---------- Exercise data
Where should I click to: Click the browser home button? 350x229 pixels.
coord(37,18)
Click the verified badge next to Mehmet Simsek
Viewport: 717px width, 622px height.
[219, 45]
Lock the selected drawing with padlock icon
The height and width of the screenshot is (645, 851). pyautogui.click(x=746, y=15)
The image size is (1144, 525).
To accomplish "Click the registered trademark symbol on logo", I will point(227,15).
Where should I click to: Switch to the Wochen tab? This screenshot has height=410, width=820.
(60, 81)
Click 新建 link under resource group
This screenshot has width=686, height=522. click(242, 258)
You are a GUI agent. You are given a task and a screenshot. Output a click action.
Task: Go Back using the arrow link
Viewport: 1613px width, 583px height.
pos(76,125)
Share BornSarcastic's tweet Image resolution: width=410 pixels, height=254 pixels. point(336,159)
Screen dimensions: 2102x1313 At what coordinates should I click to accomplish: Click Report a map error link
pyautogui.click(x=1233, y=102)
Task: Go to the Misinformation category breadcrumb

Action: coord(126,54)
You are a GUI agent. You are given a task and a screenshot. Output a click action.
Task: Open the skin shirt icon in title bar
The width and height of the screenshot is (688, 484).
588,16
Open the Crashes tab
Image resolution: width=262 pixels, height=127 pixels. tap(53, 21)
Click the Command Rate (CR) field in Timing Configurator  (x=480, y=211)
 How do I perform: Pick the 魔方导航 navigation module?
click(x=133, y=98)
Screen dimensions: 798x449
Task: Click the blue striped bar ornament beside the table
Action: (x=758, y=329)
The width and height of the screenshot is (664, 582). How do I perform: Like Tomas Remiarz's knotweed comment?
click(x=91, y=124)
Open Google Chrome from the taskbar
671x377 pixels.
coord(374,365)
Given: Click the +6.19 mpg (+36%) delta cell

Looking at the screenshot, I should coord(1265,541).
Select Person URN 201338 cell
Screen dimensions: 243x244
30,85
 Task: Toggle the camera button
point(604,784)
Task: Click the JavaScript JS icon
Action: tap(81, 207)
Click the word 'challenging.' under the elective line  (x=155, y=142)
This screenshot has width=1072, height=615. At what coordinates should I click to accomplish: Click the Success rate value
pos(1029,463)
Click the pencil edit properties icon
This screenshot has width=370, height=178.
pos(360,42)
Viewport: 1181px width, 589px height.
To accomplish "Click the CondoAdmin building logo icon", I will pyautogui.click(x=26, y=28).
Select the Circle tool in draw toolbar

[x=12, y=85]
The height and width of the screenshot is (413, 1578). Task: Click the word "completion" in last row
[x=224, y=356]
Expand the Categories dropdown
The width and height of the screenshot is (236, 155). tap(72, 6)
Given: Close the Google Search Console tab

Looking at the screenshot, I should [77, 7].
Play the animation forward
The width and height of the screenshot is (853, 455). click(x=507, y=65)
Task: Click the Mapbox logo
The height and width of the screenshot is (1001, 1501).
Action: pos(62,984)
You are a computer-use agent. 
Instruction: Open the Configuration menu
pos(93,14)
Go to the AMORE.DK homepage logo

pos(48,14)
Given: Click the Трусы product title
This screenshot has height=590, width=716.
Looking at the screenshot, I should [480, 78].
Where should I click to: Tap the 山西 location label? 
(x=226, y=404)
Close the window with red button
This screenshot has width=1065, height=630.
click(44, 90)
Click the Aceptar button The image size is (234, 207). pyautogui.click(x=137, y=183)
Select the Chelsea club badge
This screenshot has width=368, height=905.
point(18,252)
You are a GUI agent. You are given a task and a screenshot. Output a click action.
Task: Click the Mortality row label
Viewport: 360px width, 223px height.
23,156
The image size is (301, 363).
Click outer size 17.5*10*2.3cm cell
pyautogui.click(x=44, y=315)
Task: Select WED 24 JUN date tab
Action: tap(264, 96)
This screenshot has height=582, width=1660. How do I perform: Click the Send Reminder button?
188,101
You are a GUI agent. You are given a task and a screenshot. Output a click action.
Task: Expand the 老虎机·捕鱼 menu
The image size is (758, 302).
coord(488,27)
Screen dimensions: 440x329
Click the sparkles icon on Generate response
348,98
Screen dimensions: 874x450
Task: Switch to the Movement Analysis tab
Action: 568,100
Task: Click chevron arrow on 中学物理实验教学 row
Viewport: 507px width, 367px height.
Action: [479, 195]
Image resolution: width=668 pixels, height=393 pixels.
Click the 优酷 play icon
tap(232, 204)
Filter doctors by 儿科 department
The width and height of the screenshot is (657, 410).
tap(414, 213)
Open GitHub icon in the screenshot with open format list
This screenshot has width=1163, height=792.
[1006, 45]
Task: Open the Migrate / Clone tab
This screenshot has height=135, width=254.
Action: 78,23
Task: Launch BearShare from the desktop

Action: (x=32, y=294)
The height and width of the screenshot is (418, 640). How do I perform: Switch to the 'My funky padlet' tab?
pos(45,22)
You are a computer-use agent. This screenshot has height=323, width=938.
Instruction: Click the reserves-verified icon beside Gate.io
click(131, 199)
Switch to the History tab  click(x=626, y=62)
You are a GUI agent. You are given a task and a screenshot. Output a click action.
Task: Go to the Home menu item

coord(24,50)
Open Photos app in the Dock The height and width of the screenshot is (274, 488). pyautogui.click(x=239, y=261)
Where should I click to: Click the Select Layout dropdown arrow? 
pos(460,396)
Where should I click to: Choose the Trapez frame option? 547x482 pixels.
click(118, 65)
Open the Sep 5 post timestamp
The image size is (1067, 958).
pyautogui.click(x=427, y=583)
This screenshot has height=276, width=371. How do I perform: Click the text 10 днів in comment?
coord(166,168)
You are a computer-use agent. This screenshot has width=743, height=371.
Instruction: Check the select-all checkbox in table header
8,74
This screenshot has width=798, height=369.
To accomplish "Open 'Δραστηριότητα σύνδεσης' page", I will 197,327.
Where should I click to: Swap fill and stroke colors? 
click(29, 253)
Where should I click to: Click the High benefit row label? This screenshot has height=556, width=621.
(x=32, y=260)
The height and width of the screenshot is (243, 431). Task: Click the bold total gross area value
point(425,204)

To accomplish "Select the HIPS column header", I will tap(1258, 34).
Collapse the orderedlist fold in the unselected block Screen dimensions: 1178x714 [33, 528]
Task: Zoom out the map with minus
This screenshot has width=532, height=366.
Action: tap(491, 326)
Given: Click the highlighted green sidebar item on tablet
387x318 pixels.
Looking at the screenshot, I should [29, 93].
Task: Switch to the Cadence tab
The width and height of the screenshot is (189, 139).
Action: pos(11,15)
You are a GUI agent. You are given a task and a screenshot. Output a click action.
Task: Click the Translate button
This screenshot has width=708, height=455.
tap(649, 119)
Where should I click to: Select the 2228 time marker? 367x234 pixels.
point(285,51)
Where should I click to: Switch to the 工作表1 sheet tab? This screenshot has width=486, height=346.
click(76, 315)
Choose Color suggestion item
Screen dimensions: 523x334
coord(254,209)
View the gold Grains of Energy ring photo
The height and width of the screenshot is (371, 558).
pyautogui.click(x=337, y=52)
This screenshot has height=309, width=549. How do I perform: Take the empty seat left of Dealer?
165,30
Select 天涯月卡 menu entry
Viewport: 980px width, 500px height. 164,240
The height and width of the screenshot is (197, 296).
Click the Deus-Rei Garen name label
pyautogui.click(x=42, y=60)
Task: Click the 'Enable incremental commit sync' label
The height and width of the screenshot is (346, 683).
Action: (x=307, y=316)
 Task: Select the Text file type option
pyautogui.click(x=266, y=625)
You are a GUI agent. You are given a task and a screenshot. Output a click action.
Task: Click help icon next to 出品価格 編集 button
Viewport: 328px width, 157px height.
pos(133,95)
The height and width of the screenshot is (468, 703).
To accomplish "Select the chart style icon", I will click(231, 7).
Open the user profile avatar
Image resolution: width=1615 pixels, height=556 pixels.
--------------------
(Work instructions)
Please count the lines in the data that include the word "badge" and report the number by itself.

(Output)
2